▶ [Tarefas do exercício]
(a) Indique se cada afirmação está de acordo com o trecho sobre exposições de arte, respondendo sim ou não e citando literalmente as palavras decisivas: (i) as obras serão reunidas no Hotel Galeão Sacramento; (ii) a foto mostra um desenho de Alice Soares; (iii) a mostra de Alice Soares tem a criança como tema.
(b) Prossiga o trecho sobre exposições de arte, começando logo após a última frase apresentada.

▶ [Trecho selecionado]
*****

GALEÃO SACRAMENTO – Em Mar Grande , exatamente
no Hotel Galeão Sacramento estarão reunidos, no próximo dia 17, obras de César
Romero, Antonetto, Lígia Milton, Justino marinho, Anísio Dantas, Sante
Scaldaferri, Arlindo Gomes, Nilza Barude Neves e Souza e muitos outros. Na foto
uma tela de Lígia Milton.(foto)
AS MENINAS DE ALICE- A desenhista
gaúcha Alice Soares inaugurou sua mostra individual de desenhos, tendo como
temática a criança.

*****

▶ [Dados fornecidos]
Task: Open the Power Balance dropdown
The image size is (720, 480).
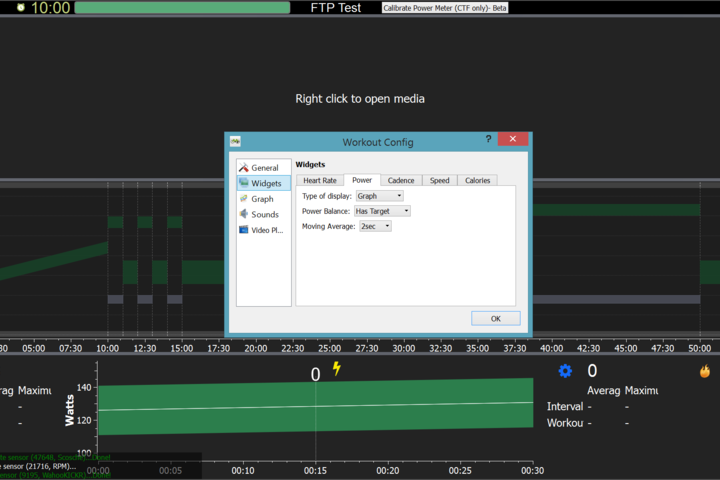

*****

▶ [Respostas esperadas]
(a)
(i) Sim: "no Hotel Galeão Sacramento estarão reunidos, no próximo dia 17, obras de César Romero"
(ii) Não: "Na foto uma tela de Lígia Milton."
(iii) Sim: "tendo como temática a criança."

(b)
Escrevendo sobre o trabalho de
artista, disso o crítico Carlos Sarinci, em 1980: “As meninas” de Alice são,
com efeito, imprescindíveis para a sua compreensão da vida, toda feita de
dedicação aos jovens, num magistério de arte que, praticamente, durou a
existência inteira. É no olhar rasgado destas figuras juvenis que se expressa
tanto o espanto, como a curiosidade e a esperança diante de um mundo ainda
insondável cujo enigma, além da expectativa é promessa e, de certo modo,
ameaça, vislumbre de algo ainda desconhecido que, por isso mesmo, se dá com
estranheza fundamental, mas também como desejo e poesia. “É nele, no olhar, que
compreendemos, juventude”.
Nascida em Uruguaiana, Rio grande
do Sul, Alice Soares estudou no Instituto de Belas-Artes de Porto Alegre, do
qual foi, posteriormente, professora durante 40 anos. A partir de 1949, começou
expor em coletivas, tendo feito sua primeira exposição individual em 1957.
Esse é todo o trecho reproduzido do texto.